→ Recorded information:
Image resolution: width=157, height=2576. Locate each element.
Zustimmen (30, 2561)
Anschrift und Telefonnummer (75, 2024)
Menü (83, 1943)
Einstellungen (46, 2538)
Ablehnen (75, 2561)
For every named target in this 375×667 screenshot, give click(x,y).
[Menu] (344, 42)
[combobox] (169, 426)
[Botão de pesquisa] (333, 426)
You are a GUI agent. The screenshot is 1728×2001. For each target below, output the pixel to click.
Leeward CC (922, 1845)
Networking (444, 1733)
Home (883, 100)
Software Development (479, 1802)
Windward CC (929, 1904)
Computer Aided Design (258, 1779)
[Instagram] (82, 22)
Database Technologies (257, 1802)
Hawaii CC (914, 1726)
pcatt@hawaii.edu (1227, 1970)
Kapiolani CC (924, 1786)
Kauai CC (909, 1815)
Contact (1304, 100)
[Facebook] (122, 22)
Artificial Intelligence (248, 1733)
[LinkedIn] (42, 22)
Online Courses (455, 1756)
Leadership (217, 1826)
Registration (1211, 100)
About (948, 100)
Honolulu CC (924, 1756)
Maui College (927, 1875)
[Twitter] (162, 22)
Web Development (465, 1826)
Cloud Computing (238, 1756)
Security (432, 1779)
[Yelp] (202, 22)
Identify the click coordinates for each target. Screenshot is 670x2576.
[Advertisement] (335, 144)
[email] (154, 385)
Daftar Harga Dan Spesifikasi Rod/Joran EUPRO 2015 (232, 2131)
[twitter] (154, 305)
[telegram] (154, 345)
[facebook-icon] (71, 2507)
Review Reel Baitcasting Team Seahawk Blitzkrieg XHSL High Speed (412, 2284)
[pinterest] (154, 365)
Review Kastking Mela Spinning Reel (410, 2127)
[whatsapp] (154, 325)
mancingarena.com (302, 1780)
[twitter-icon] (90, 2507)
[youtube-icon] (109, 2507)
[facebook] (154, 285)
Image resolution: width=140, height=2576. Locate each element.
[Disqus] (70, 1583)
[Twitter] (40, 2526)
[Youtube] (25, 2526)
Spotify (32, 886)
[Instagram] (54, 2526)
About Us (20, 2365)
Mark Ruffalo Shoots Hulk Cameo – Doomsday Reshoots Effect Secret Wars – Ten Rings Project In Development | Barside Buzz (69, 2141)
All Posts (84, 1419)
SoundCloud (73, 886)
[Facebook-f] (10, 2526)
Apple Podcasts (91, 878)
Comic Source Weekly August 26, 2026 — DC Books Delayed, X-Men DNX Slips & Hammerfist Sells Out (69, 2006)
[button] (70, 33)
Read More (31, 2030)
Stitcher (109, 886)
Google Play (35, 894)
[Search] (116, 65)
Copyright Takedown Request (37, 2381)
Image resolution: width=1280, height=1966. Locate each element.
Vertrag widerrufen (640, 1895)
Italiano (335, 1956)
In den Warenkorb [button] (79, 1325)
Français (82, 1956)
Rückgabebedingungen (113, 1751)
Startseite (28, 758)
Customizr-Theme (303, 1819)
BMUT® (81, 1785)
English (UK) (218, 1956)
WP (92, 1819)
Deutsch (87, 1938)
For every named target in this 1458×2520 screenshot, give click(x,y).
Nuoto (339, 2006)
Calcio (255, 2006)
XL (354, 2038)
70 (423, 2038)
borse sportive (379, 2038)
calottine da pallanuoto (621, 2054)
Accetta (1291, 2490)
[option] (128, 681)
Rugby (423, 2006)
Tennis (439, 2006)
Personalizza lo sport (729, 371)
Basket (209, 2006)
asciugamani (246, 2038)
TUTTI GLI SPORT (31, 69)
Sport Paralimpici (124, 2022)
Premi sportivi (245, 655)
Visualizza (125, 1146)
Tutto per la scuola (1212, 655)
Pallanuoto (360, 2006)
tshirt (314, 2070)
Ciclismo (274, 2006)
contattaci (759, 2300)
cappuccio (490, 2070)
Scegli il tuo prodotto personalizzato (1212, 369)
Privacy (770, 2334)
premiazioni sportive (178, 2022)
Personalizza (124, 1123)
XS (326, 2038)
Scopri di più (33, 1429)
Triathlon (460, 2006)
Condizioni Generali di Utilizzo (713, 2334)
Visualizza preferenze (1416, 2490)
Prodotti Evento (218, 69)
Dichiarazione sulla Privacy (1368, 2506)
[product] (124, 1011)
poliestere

→ Task objective: Within the data above, the span starting at the line containing "borse sportive (379, 2038)" and ending at the line containing "contattaci (759, 2300)" is to be retyped exactly, with no other lines.

→ Answer space:
borse sportive (379, 2038)
calottine da pallanuoto (621, 2054)
Accetta (1291, 2490)
[option] (128, 681)
Rugby (423, 2006)
Tennis (439, 2006)
Personalizza lo sport (729, 371)
Basket (209, 2006)
asciugamani (246, 2038)
TUTTI GLI SPORT (31, 69)
Sport Paralimpici (124, 2022)
Premi sportivi (245, 655)
Visualizza (125, 1146)
Tutto per la scuola (1212, 655)
Pallanuoto (360, 2006)
tshirt (314, 2070)
Ciclismo (274, 2006)
contattaci (759, 2300)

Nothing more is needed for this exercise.